Джо, слушавший ее с напряженным вниманием, сразу обратил внимание на слова Барбары о том, что эксперты не нашли никакой причины, о которой можно было бы объявить официально. Он хотел спросить об этом, но тут его осенило.

– Марио Оливерри сказал мне, что вы досрочно подали в отставку. Это случилось примерно семь месяцев тому назад.

– Марио… Хороший парень. В этом расследовании он возглавлял подразделение, занимавшееся человеческим фактором.

– Но, если техническая группа продолжала копаться в обломках самолета на протяжении восьми месяцев после катастрофы, это означает… что вы не возглавляли расследование до конца, хотя оно начиналось под вашим руководством.

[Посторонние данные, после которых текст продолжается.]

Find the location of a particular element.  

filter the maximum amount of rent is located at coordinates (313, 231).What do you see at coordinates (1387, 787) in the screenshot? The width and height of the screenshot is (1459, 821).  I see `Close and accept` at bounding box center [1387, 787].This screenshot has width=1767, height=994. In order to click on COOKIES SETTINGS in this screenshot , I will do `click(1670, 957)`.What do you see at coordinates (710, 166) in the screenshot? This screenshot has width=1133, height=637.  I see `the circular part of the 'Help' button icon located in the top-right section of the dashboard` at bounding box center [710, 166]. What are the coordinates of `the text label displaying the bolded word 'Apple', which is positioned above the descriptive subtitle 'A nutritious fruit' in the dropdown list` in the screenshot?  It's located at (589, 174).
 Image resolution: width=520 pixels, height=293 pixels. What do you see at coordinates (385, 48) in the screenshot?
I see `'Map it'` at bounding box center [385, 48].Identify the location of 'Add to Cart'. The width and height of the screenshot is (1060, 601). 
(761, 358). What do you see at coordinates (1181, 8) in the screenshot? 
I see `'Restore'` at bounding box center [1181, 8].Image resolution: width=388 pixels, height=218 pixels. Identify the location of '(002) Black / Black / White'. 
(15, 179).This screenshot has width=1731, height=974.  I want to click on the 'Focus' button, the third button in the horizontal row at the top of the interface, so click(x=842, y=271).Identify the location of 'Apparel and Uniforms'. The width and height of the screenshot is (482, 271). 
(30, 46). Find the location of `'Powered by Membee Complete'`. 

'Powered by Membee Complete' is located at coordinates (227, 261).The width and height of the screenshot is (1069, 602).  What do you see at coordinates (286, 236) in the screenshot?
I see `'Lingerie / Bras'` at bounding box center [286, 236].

– Я сама бросила это дело, – призналась Барбара. – Уход в отставку казался мне наилучшим и самым простым выходом, особенно после того, как пропали вещественные доказательства и от дела стало дурно пахнуть. Я пыталась поднять шум, но на меня стали давить, и хотя поначалу я старалась как-то держаться… Я не могла и не хотела участвовать в мошенничестве, но мне не хватило храбрости вынести сор из избы. Поэтому я и ушла. Конечно, было бы правильнее остаться и продолжать бороться, но они нашли способ заткнуть мне рот. Жестокий и действенный способ. Они взяли заложника…

– Заложника? Вашего ребенка?

– Да, моего сына Денни. Ему уже двадцать три, и он, конечно, уже давно не ребенок, но если я когда-нибудь его потеряю…

Барбара не договорила, но Джо и так знал, что она могла сказать.

– Вашему сыну угрожали?

Барбара смотрела на гигантскую воронку перед собой, но видела скорее всего не последствия давней трагедии, а признаки надвигающейся беды, которая могла случиться с ней, – бесспорные приметы своей личной катастрофы, которая затрагивала не триста тридцать, а всего одну жизнь, но не казалась от этого менее важной.

– Это случилось через две недели после гибели "Боинга", – глухо сказала она. – Я как раз была в Сан-Франциско, где когда-то жил Делрой Блейн, командир рейса 353. Мы занимались очень подробным и глубоким исследованием его биографии и окружения, надеясь найти хоть что-то, что могло указывать на возможность, подчеркиваю – всего лишь возможность – каких-то достаточно серьезных психических проблем и отклонений.